What is GCD(9, 16)?

The GCD (Greatest Common Divisor) is the largest number that can divide two (or more) numbers without leaving a remainder.

The GCD of 9 and 16 is 1.

How to compute GCD(9, 16)

Comparing the divisors of 9 and 16

This first method consists in listing the divisors of the two numbers and then identifying the largest one they have in common.

Divisors of 9:

1, 3, 9

Divisors of 16:

1, 2, 4, 8, 16

We can see from these two lists that the greatest divisor they have in common is: 1

For small numbers, this can be done quickly. However, as numbers increase, the list of potential divisors grows longer, making this method cumbersome and less practical.

Euclid's algorithm

Fortunately, there's a much more efficient method: Euclid's algorithm.
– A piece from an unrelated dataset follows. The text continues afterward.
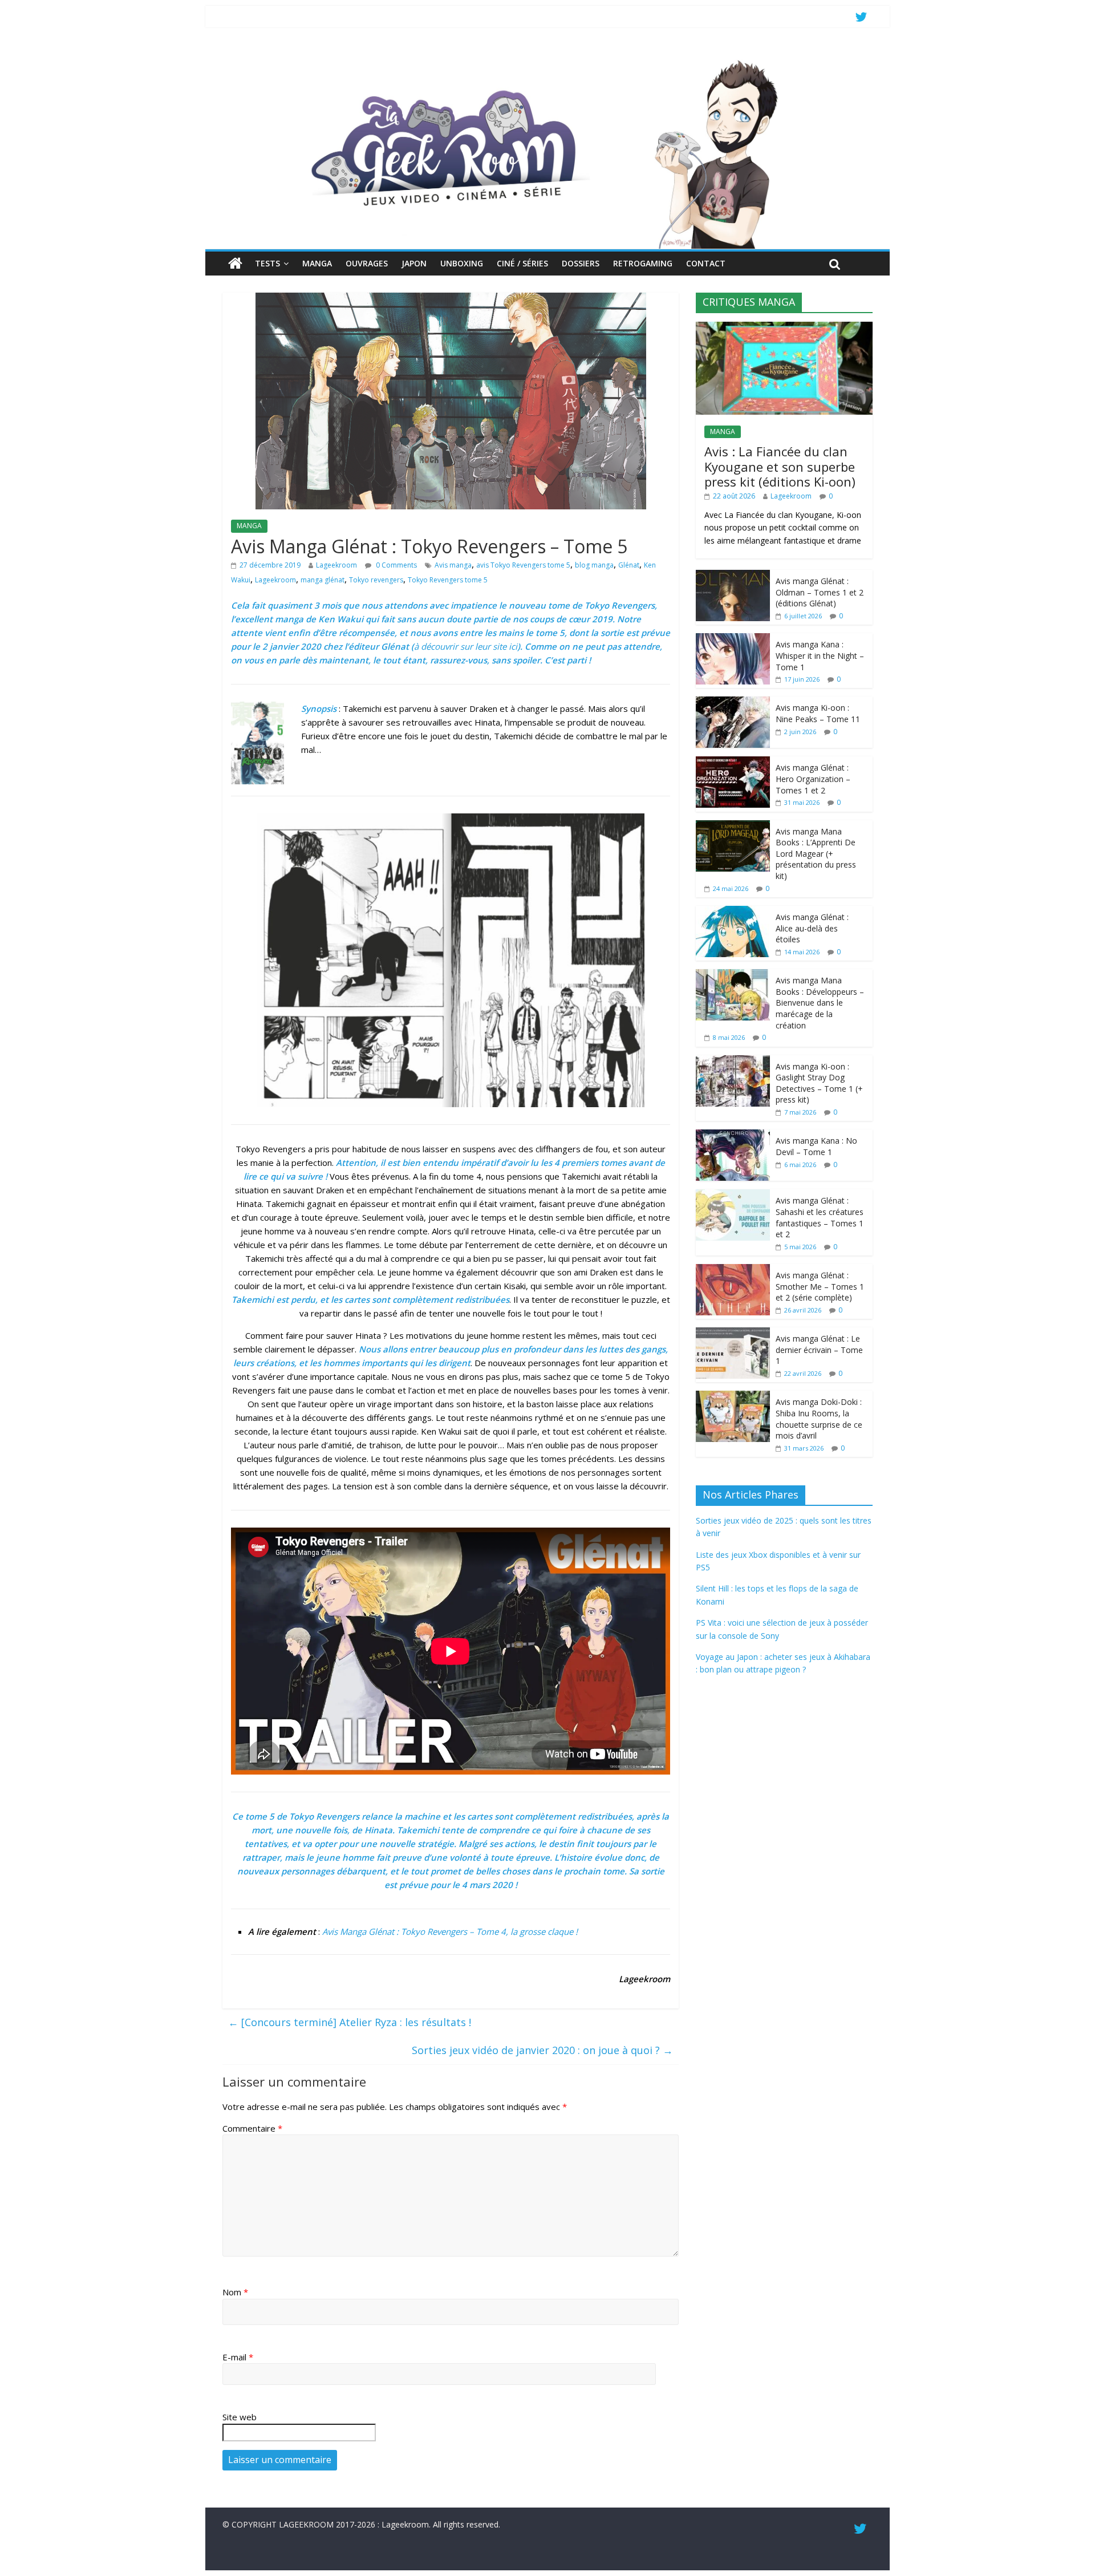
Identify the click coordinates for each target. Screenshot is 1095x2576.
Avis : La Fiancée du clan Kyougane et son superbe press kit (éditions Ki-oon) (779, 466)
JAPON (414, 263)
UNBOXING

It's particularly well-suited to larger numbers. Here's how it works:

  1. Divide 16 by 9. The quotient is 1 and the remainder is 7.
  2. The previous divisor (9) is now the dividend. The remainder (7) is the new divisor. Divide 9 by 7. The quotient is 1 and the remainder is 2.
  3. The previous divisor (7) is now the dividend. The remainder (2) is the new divisor. Divide 7 by 2. The quotient is 3 and the remainder is 1.
  4. The previous divisor (2) is now the dividend. The remainder (1) is the new divisor. Divide 2 by 1. The quotient is 2 and the remainder is 0.
  5. When you reach a remainder of 0, the last divisor (in this case, 1) is the GCD.